GREECE: CAN'T PAY, WON'T PAY?
An article by Professor Mark Harrison, Department of Economics
How successful can German economic sanctions on Greece really be in the long term, and what does history tell us about the willingness of countries to pay their international debts? Prof Mark Harrison explores how the economic restrictions placed on Germany after the Great War led to a catastrophic breakdown in international relations and warns that Germany should not give Greeks a reason to view themselves as victims of foreign exploiters.
How much can one country squeeze out of another? I was prompted to think about this on Monday, when I spoke in Rotterdam at the launch of a major new book: Occupied Economies: An Economic History of Nazi-Occupied Europe, 1939-1945, by Hein Klemann (a Dutch historian) and Sergei Kudryashov (a Russian historian).
The main story of the book is how Germany extracted resources from occupied Europe that paid for one third of its war costs – and the consequences for the countries that paid. When you read history, it’s natural also to think about the present: what has changed, and what is the same. So, I thought about Greece.

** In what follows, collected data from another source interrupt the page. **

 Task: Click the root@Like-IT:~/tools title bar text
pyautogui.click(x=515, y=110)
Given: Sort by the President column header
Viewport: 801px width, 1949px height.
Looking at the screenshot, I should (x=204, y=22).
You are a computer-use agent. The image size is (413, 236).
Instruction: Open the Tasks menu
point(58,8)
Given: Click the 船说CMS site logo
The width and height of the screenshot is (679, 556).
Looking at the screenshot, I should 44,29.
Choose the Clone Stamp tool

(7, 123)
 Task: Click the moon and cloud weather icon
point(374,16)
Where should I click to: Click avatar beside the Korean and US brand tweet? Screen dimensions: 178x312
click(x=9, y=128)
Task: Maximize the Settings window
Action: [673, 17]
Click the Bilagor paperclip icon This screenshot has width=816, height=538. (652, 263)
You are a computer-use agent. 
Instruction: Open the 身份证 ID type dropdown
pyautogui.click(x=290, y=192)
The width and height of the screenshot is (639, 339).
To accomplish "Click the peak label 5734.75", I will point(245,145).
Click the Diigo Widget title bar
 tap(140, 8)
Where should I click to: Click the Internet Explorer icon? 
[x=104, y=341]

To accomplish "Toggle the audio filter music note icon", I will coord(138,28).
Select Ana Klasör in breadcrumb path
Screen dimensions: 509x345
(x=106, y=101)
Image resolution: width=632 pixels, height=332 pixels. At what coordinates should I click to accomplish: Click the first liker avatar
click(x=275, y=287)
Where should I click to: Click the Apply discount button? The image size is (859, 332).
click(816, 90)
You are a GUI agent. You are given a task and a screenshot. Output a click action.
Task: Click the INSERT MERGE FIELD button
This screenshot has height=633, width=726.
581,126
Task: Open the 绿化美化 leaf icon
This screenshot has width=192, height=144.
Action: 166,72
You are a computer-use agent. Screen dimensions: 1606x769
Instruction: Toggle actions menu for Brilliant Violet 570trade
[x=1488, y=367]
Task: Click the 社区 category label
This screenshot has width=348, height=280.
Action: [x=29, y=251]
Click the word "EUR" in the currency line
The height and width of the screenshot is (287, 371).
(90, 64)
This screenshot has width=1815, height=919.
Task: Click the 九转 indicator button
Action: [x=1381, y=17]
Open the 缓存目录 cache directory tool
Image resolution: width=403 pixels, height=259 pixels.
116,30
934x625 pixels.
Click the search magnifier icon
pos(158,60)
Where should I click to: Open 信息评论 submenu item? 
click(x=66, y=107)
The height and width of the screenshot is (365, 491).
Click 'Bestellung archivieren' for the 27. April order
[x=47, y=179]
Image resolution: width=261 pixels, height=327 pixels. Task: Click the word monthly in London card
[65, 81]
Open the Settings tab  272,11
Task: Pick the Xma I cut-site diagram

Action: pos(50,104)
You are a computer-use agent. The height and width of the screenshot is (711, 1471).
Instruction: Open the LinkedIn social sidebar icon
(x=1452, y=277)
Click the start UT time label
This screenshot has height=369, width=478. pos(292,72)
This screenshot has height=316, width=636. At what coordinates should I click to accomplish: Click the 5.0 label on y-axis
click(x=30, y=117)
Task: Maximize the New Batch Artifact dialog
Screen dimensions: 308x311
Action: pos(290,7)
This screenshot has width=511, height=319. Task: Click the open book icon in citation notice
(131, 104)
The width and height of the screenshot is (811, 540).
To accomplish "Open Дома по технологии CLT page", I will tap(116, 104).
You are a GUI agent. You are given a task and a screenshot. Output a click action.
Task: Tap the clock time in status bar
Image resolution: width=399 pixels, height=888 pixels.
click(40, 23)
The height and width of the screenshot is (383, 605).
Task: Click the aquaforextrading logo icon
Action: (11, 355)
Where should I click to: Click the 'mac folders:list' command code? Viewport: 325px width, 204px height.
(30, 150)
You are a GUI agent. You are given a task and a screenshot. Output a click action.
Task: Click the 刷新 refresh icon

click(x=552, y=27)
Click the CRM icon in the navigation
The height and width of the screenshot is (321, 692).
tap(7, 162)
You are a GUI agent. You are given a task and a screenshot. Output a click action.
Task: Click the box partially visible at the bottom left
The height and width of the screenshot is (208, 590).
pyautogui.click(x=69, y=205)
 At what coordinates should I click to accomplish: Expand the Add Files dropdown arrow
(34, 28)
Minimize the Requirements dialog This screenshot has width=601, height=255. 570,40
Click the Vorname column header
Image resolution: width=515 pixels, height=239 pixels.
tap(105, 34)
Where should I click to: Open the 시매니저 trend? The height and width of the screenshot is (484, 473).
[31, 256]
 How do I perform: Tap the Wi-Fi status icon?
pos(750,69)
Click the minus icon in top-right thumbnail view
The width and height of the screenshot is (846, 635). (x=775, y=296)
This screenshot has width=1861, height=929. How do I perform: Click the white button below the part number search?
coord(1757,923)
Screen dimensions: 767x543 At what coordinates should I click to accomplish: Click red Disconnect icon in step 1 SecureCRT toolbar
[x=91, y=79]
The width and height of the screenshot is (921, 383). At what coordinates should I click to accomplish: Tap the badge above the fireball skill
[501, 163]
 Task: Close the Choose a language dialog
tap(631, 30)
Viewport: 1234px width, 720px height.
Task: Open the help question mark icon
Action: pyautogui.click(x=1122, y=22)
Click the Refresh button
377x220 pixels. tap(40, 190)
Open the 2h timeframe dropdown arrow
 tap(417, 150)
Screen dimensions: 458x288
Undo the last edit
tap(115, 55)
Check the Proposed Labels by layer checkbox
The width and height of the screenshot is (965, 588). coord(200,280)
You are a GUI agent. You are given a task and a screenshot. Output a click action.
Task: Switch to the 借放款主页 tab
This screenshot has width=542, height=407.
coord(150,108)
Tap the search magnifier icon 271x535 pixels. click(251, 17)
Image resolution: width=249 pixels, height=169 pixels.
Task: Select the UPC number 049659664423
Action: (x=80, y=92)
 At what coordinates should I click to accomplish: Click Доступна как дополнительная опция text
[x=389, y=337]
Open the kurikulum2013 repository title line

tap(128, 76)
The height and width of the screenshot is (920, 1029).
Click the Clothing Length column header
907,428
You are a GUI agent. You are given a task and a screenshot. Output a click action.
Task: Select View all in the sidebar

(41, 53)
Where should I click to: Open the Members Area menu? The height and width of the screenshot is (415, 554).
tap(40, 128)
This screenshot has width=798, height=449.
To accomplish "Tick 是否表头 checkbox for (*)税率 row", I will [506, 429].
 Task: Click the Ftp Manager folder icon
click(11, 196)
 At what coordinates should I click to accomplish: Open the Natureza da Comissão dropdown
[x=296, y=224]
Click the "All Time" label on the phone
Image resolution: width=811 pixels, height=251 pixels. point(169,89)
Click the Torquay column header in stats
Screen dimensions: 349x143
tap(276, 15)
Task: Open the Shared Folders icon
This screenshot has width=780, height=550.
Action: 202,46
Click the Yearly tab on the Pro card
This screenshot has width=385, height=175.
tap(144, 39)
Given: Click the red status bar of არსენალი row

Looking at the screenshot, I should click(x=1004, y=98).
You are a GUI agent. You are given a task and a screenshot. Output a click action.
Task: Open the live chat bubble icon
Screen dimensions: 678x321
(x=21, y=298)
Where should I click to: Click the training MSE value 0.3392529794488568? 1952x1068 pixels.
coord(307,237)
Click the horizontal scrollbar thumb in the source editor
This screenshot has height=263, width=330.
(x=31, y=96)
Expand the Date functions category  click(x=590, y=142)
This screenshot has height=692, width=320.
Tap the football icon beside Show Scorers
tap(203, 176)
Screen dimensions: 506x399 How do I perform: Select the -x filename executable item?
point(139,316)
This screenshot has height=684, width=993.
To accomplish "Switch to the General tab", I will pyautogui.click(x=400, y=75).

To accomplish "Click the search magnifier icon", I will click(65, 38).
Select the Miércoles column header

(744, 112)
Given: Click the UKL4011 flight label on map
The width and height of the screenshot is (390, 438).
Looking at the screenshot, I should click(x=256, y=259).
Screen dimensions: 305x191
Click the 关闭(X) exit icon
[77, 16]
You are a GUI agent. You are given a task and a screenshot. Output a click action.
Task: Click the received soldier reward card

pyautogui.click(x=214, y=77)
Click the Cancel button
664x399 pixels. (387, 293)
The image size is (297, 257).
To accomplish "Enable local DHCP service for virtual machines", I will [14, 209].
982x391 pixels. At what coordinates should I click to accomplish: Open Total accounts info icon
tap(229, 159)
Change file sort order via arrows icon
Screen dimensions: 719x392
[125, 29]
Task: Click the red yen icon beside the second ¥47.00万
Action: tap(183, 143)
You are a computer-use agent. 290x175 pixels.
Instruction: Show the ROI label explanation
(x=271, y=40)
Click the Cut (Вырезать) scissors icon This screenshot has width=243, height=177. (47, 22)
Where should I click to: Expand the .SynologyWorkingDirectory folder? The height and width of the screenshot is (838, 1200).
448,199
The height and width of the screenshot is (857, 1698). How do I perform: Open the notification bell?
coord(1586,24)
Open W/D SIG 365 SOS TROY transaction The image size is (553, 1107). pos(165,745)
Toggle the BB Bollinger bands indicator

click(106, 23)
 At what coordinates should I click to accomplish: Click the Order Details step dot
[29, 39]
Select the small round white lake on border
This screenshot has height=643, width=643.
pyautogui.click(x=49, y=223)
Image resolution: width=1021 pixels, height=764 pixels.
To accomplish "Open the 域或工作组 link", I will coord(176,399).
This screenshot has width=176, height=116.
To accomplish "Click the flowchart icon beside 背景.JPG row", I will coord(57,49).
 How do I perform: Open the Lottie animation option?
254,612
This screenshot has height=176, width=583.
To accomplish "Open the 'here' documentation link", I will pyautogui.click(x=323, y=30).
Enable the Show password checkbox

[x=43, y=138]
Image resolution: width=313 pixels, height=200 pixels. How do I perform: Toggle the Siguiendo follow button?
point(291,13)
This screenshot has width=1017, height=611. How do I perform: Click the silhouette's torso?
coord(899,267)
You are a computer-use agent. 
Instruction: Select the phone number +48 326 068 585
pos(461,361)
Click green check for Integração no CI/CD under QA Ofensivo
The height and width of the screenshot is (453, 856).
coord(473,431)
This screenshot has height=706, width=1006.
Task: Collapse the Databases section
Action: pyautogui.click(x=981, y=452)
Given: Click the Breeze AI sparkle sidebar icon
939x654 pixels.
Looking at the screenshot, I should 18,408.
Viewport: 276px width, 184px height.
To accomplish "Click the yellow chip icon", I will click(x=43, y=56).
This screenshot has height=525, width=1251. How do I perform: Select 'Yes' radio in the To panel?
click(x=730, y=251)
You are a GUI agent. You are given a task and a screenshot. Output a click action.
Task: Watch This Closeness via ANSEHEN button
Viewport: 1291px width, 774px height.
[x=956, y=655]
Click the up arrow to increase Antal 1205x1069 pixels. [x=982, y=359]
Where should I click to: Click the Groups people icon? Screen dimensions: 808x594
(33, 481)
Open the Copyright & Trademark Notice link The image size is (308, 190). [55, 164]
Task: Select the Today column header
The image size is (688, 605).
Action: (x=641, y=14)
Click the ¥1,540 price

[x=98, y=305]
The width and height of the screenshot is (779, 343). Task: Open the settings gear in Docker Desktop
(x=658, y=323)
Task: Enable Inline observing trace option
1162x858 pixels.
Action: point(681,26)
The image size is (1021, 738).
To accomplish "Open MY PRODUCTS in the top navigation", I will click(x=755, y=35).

Seventy years ago, Greece was under German occupation. Between 1942 and 1944, according to Klemann and Kudryashov, Germany took from Greece goods and services worth 3.5 billion Reichsmarks. Per head of the Greek population, this was between RM500 and RM600 per head, which was about the average for Germany’s occupied territories.
That sounds like a lot, but what did it mean to Greece? The back of my envelope shows the following calculation. In 1942, Germany imported external resources worth about 15 per cent of its national income. Klemann and Kudryashov show that Greeks were average contributors. Before the war, Greece’s national income per head of its population was about half Germany’s. So, a sum that in wartime was worth 15 per cent to Germans was worth at least 30 per cent to Greeks. Given Germany's wartime economic expansion, and the likely economic decline of Greece, I guess the upper limit could easily have been half of Greece’s national income in 1942 and 1943.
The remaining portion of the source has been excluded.